++++ Supplied material ++++
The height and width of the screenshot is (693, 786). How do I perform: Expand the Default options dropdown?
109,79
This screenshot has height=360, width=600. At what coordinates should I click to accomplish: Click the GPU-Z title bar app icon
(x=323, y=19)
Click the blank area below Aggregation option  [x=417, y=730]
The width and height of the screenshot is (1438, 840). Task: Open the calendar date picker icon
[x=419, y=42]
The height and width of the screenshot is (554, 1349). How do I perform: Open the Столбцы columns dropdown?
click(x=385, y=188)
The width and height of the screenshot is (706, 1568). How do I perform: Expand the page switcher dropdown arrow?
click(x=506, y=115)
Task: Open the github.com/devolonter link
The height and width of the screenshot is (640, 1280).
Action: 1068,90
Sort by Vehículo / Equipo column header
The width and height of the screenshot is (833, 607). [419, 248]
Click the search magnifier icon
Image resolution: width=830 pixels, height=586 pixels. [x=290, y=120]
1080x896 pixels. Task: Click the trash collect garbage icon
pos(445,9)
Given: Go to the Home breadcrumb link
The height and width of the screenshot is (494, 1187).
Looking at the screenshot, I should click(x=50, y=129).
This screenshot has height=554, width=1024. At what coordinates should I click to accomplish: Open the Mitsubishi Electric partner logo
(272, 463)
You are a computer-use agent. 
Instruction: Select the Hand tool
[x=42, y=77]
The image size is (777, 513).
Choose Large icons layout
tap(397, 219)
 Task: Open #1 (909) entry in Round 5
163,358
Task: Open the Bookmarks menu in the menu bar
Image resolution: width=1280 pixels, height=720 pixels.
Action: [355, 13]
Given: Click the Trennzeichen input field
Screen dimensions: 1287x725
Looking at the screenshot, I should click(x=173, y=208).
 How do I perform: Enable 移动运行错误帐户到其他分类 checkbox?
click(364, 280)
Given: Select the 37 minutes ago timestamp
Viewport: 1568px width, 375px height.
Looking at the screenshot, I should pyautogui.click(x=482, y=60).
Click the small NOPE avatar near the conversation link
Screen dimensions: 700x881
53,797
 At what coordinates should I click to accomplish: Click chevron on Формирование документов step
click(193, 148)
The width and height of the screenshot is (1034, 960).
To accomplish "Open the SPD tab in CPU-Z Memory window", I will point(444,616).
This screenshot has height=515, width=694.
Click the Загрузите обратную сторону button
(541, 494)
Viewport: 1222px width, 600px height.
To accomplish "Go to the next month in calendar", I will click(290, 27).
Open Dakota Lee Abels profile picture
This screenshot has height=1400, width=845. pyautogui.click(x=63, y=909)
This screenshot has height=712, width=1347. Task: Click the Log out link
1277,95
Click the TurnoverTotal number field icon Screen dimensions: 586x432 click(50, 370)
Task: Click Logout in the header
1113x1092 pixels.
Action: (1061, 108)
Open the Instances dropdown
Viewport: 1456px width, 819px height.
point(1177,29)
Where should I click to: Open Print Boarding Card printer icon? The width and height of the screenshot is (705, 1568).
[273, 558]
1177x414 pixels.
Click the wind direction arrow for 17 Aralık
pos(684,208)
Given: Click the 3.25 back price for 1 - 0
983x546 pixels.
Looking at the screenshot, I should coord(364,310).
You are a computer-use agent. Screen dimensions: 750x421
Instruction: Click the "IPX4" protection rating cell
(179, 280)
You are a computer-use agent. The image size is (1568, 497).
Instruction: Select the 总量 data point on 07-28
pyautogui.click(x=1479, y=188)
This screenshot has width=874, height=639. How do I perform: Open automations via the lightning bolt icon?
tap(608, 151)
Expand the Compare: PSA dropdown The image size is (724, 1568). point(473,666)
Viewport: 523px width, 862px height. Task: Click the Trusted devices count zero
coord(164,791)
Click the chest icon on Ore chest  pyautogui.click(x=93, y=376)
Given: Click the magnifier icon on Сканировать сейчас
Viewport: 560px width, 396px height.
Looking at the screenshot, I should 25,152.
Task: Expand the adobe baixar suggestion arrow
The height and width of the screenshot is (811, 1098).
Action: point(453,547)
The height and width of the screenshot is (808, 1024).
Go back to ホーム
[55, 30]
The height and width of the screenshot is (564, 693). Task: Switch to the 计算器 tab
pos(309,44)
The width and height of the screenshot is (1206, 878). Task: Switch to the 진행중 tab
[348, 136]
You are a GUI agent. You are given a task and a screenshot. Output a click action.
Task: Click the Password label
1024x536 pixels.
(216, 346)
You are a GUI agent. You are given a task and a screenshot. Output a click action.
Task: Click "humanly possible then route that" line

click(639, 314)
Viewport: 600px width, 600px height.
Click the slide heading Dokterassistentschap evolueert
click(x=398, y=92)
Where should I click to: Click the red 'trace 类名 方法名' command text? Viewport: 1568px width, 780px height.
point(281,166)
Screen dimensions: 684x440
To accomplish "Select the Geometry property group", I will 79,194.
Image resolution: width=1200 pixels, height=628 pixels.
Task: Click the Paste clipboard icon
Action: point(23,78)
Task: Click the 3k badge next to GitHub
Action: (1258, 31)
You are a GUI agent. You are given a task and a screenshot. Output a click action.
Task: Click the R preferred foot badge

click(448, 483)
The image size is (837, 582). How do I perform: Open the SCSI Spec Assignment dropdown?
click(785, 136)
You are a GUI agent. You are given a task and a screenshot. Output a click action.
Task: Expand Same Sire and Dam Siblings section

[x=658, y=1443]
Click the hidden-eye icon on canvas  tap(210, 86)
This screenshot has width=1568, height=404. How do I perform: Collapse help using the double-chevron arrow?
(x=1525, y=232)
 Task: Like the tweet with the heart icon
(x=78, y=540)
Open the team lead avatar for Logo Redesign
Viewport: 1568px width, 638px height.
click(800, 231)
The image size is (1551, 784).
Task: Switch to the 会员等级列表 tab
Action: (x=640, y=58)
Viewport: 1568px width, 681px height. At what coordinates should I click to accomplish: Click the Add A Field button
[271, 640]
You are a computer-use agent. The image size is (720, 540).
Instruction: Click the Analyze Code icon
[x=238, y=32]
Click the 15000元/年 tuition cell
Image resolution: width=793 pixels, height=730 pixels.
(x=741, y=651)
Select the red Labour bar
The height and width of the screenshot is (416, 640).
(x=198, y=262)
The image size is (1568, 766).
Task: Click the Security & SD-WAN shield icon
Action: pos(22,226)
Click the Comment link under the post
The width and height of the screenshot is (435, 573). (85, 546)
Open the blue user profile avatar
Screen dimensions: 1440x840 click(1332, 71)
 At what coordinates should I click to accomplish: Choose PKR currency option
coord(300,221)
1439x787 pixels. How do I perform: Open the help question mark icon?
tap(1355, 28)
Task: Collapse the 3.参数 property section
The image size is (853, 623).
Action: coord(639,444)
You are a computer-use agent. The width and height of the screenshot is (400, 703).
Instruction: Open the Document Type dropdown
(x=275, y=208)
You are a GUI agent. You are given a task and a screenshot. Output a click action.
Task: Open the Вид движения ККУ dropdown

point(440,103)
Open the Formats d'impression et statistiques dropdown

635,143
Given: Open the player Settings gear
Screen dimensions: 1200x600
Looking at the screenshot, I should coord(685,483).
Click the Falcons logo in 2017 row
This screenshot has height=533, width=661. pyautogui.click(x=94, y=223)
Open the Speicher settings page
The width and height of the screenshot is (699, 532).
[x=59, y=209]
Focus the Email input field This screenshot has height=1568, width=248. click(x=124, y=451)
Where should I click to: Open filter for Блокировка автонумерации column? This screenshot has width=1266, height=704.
++++
**Directions**
Using the material above, transcribe exactly the lines from the line with "983x546 pixels." to the line with "Screen dimensions: 684x440"; both count, and nothing else goes in.

**Solved exercise**
983x546 pixels.
Looking at the screenshot, I should coord(364,310).
You are a computer-use agent. Screen dimensions: 750x421
Instruction: Click the "IPX4" protection rating cell
(179, 280)
You are a computer-use agent. The image size is (1568, 497).
Instruction: Select the 总量 data point on 07-28
pyautogui.click(x=1479, y=188)
This screenshot has width=874, height=639. How do I perform: Open automations via the lightning bolt icon?
tap(608, 151)
Expand the Compare: PSA dropdown The image size is (724, 1568). point(473,666)
Viewport: 523px width, 862px height. Task: Click the Trusted devices count zero
coord(164,791)
Click the chest icon on Ore chest  pyautogui.click(x=93, y=376)
Given: Click the magnifier icon on Сканировать сейчас
Viewport: 560px width, 396px height.
Looking at the screenshot, I should 25,152.
Task: Expand the adobe baixar suggestion arrow
The height and width of the screenshot is (811, 1098).
Action: point(453,547)
The height and width of the screenshot is (808, 1024).
Go back to ホーム
[55, 30]
The height and width of the screenshot is (564, 693). Task: Switch to the 计算器 tab
pos(309,44)
The width and height of the screenshot is (1206, 878). Task: Switch to the 진행중 tab
[348, 136]
You are a GUI agent. You are given a task and a screenshot. Output a click action.
Task: Click the Password label
1024x536 pixels.
(216, 346)
You are a GUI agent. You are given a task and a screenshot. Output a click action.
Task: Click "humanly possible then route that" line

click(639, 314)
Viewport: 600px width, 600px height.
Click the slide heading Dokterassistentschap evolueert
click(x=398, y=92)
Where should I click to: Click the red 'trace 类名 方法名' command text? Viewport: 1568px width, 780px height.
point(281,166)
Screen dimensions: 684x440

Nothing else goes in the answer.